* [Tarefa A] Reproduza sem alterações o trecho do texto sobre dívidas estudantis que vai de "Ansiedade e depressão" a "quitar o valor.".
* [Tarefa B] Diga se cada afirmação abaixo está de acordo com o texto sobre dívidas estudantis, respondendo sim ou não e citando literalmente as palavras do texto que decidem: (i) a advogada recém-formada da Califórnia está desempregada; (ii) a ex-estudante de Montana deixou de pagar parcelas do empréstimo; (iii) segundo Natalia Abrams, metade dos americanos com mais de 50 anos tem dívidas estudantis.

* [Texto do documento]

▼

Ansiedade e depressão
A ONG Student Debt Crisis (crise da dívida estudantil), que tenta reformar o sistema de financiamento estudantil nos EUA, compilou vários depoimentos de ex-alunos com dívidas na casa dos seis dígitos.
Uma advogada recém-formada e desempregada na Califórnia com dívida próxima a US$ 400 mil se diz “ansiosa e deprimida” com a perspectiva de jamais conseguir quitar o valor.
Uma ex-estudante em Montana afirma que, por causa dos juros, o empréstimo de US$ 30 mil que pegou para completar a faculdade em 1993 hoje alcança US$ 300 mil, embora jamais tenha deixado de pagar parcelas.
Diretora da Student Debt Crisis, Natalia Abrams diz à BBC Brasil que algumas pessoas com grandes dívidas ficam devendo pelo resto da vida. Segundo ela, 20% dos americanos com mais de 50 anos têm dívidas estudantis.

▲

* [Material apresentado]
▼

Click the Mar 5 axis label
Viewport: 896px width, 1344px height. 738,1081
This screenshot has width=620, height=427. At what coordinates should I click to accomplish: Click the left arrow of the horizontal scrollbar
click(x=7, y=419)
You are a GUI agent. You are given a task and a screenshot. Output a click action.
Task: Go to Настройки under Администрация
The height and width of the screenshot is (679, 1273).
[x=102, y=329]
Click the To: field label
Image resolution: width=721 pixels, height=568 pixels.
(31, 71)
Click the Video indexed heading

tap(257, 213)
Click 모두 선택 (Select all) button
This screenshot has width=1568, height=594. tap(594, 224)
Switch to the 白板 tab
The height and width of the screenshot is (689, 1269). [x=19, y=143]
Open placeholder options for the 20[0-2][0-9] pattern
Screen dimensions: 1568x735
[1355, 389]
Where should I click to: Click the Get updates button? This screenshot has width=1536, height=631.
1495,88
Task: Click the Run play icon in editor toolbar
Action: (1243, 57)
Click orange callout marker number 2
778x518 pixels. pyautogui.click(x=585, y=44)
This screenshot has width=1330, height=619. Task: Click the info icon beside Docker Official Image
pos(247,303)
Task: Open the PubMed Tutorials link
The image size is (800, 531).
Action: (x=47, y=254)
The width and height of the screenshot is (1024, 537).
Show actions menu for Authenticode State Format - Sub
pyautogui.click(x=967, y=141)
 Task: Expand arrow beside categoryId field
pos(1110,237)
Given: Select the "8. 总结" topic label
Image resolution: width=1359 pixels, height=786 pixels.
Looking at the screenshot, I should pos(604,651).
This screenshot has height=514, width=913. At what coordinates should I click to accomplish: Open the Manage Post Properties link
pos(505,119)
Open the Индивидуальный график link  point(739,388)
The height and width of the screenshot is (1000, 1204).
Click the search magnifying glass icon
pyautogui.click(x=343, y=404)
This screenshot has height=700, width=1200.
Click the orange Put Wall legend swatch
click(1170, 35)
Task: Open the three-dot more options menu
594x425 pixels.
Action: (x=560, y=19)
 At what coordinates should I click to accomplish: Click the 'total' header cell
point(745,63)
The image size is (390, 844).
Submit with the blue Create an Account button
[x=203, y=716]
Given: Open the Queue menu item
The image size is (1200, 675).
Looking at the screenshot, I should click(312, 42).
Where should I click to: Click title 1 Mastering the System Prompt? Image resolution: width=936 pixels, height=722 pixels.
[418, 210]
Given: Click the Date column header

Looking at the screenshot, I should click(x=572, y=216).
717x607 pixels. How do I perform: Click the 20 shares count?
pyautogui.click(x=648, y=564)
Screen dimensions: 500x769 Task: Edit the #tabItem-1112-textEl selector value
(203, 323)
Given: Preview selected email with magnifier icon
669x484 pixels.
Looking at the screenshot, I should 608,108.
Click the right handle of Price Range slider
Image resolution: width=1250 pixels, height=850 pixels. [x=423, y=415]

▲

* [Solução A]
Ansiedade e depressão
A ONG Student Debt Crisis (crise da dívida estudantil), que tenta reformar o sistema de financiamento estudantil nos EUA, compilou vários depoimentos de ex-alunos com dívidas na casa dos seis dígitos.
Uma advogada recém-formada e desempregada na Califórnia com dívida próxima a US$ 400 mil se diz “ansiosa e deprimida” com a perspectiva de jamais conseguir quitar o valor.

* [Solução B]
(i) Sim: "Uma advogada recém-formada e desempregada na Califórnia".
(ii) Não: "embora jamais tenha deixado de pagar parcelas".
(iii) Não: "20% dos americanos com mais de 50 anos têm dívidas estudantis".